L’Autorità Garante della Concorrenza e del Mercato ha deciso di avviare un’indagine conoscitiva sul settore della Rc Auto. L’Autorità vuol individuare le cause dei continui e significativi incrementi dei prezzi, a fronte di numerosi interventi legislativi e regolatori degli ultimi 5 anni finalizzati a rendere il comparto più competitivo. Soprattutto, l’Antitrust vuol capire perché a 3 anni dall’introduzione del risarcimento diretto l’attesa riduzione dei costi non si è verificata. Per capire se la riforma abbia bisogno di eventuali correttivi per produrre gli effetti pro-concorrenziali verranno analizzate le diverse politiche di controllo dei costi dei risarcimenti adottate dalle compagnie, le politiche commerciali effettuate in termini di ristrutturazione dei portafogli clienti, le aree del territorio nazionale coperte, le tipologie di veicoli assicurati e rischi assunti, con conseguenti effetti sulla domanda e sul confronto competitivo dell’offerta.

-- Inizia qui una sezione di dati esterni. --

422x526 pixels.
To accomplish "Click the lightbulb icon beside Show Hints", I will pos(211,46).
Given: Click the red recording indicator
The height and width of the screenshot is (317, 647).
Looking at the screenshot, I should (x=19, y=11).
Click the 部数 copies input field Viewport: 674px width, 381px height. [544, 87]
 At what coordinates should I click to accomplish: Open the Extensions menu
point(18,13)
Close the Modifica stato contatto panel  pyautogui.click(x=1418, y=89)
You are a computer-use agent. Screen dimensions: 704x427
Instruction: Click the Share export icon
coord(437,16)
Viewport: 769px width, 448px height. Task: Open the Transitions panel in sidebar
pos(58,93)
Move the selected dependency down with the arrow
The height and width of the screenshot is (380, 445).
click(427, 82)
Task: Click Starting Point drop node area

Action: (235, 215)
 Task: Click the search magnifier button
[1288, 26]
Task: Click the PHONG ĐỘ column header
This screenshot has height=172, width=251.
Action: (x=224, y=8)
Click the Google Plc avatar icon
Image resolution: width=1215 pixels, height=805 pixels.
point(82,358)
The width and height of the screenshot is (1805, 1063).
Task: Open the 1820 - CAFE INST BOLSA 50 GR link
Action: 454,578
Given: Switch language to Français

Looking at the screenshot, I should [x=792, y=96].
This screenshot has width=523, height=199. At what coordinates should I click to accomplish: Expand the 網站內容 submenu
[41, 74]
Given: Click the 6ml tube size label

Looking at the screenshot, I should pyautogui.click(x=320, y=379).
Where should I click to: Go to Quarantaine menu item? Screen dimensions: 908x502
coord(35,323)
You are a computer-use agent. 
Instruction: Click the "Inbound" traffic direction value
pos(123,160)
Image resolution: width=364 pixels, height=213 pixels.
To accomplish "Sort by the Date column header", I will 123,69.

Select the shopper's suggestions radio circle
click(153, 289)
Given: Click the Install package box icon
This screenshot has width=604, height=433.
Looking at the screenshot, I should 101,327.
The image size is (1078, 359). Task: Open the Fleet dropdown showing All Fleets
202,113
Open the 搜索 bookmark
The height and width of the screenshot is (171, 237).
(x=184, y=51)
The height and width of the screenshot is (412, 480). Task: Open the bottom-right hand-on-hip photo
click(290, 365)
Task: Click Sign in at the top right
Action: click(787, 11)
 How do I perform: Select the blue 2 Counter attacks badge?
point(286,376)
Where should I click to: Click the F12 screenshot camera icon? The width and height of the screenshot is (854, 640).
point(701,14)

"La Rc Auto – ricorda l’Antitrust in una nota – è uno dei mercati principali nel settore assicurativo: nel 2009, la raccolta premi ha superato i 17 miliardi di euro, con un’incidenza del 46,3% sul totale rami danni e del 14,4% sul portafoglio complessivo. Secondo i dati Istat, inoltre, nel 2007 ciascuna famiglia ha speso in media, per l’assicurazione dei mezzi di trasporto privati, 940 euro annui, pari all’1,2% del PIL".